To assist the UBC Campus Sustainability ‘Sort it Out’ program and to underline the campus as a ‘living lab’, the UBC Department of Psychology monitored the recycling outcomes at two popular eating areas in two very differently designed buildings on the Vancouver campus: the Student Union Building (SUB) and the Centre for Interactive Research on Sustainability (CIRS).

The question posed by the study leads, psychology grad student Alessandra DiGiacomo and second-year law student David Wu: Can a ‘green’ environment subliminally influence more people to sort, separate and recycle their post-meal disposables?

The answer: yes and in a significant way.

Both are high traffic buildings, both accept compostable and recyclable materials, both have the same mix of students and the same mix of dine in and grab-and-go clientele.

In the SUB dining areas, 58 percent of people recycled their post-meal leavings, 42 percent did not. At the CIRS cafe, it was 86 percent and 14 percent. Difference: 28 percent more material entering the recycling stream.

“We don’t think it’s because [CIRS visitors] happen to care more about the environment,” says DiGiacomo. “There’s something about the building itself and it’s happening at an automatic, unconscious level.”

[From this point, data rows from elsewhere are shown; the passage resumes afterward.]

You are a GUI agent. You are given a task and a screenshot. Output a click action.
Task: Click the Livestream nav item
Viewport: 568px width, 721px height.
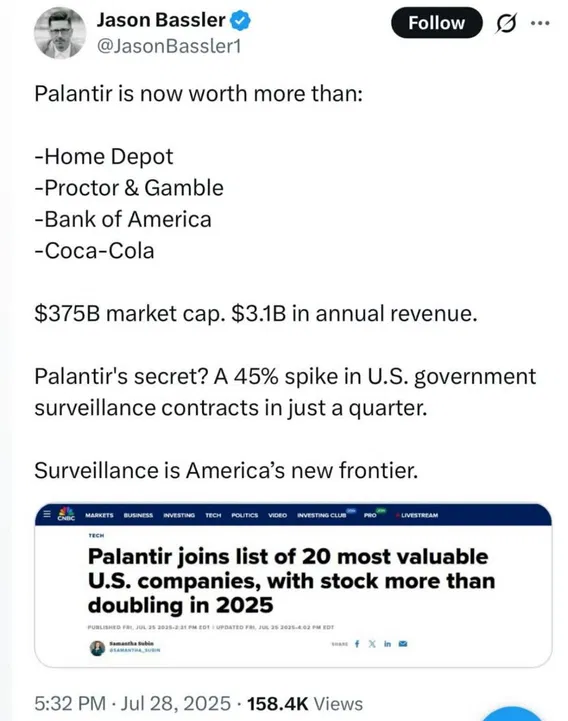(418, 515)
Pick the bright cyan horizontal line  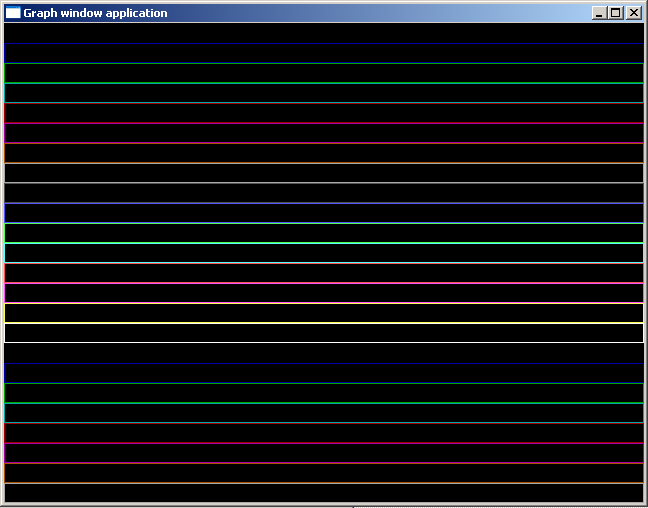pos(324,263)
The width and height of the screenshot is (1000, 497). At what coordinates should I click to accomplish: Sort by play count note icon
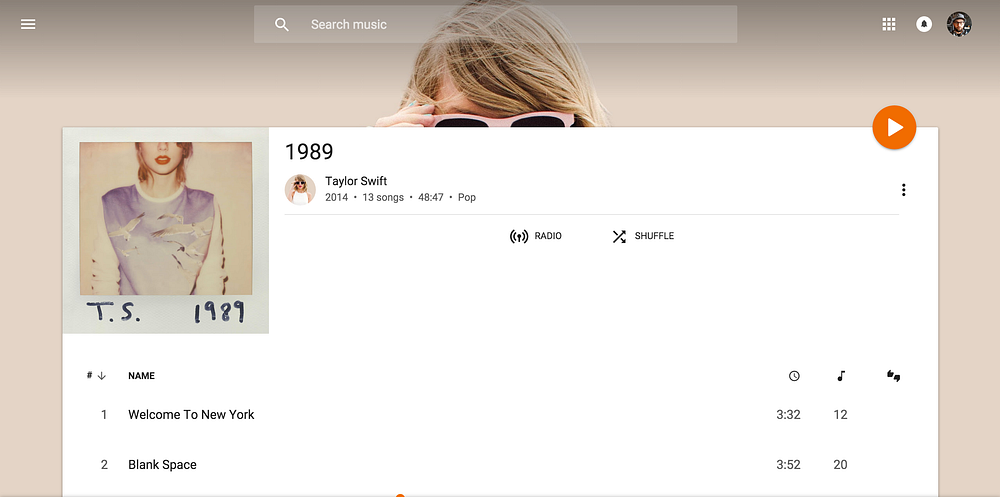coord(841,376)
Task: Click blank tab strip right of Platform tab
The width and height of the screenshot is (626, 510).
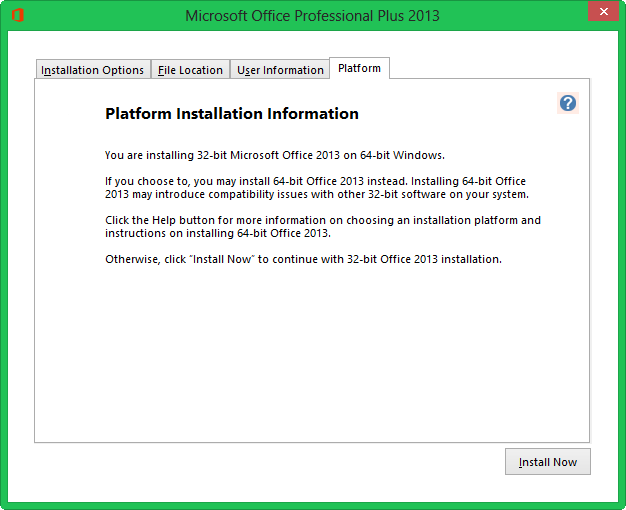Action: [x=490, y=68]
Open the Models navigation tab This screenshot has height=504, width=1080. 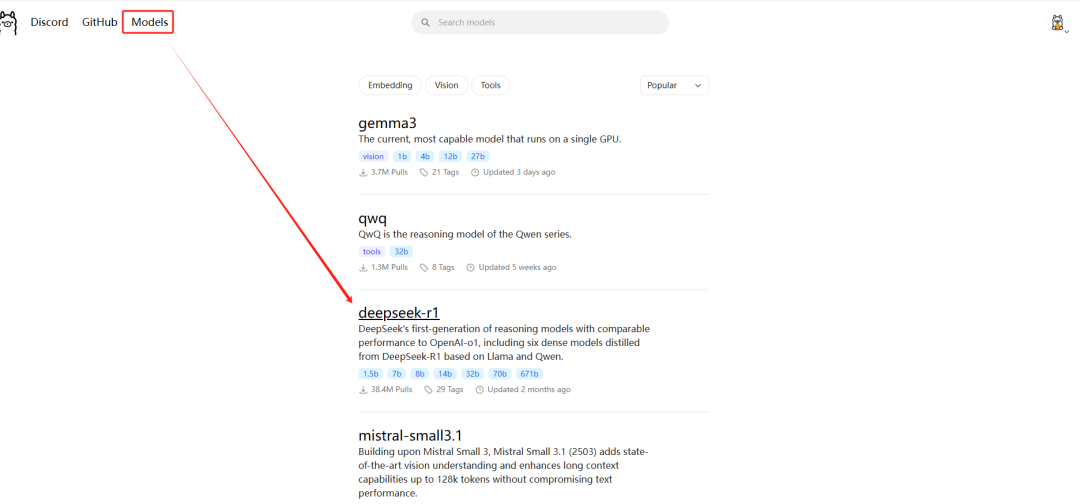point(149,22)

Blocky, basic design the current Student Union Building (SUB) is concrete and glass, circa the 1960s. Utilitarian and hard-edged with an ‘auditorium’ feel, it has been much-loved by generations of students at UBC but perhaps not inspiring a high percentage of environmental behaviours.

The Centre for Interactive Research on Sustainability (CIRS) opened in 2011 as one of the leading ‘regenerative’ buildings in North America boasting zero-carbon emissions, zero waste, water self sufficiency and a net-positive energy performance. Bright and airy with a ‘living plant’ wall and lots of wood elements CIRS was designed to help create ‘behavioural change’ in subtle ways. More of an organism than a building, CIRS has already won LEED Platinum status with the Living Building Challenge of Cascadia (LBC) Petal Certification expected to follow.

Despite its name, CIRS doesn’t host a disproportionately large number of environmentally-focused classes. In fact, notes Dr. Alan Kingstone, head of UBC Department of Psychology, “most people we observed didn’t even realize that it was a ‘sustainable’ building.”

But once within it, influenced only by the design, people act more responsibly by almost 30 percent. Even with its ‘eco-aware’ focus, UBC itself produces some 3,000 tonnes of landfill per annum so every effort towards recycling and the environmental design that supports it, is worthwhile to pursue.

Extrapolated into the greater world and recycling industries where volume equals better cost-efficiencies and where the existing landfills are being overwhelmed, the implications of the study (now published in the PLOS ONE journal) are significant.

“Just by making buildings more sustainable, it seems like a really practical way to implement change,” says DiGiacomo. “You don’t need to deal with individual behaviours. You’re getting things done on a group scale.”

Adds Kingstone: “There’s a beauty of that kind of power where you can provoke pro-social behaviours without actually forcing change on people.”

Subliminal or not, sorting it out is the preferred choice at UBC.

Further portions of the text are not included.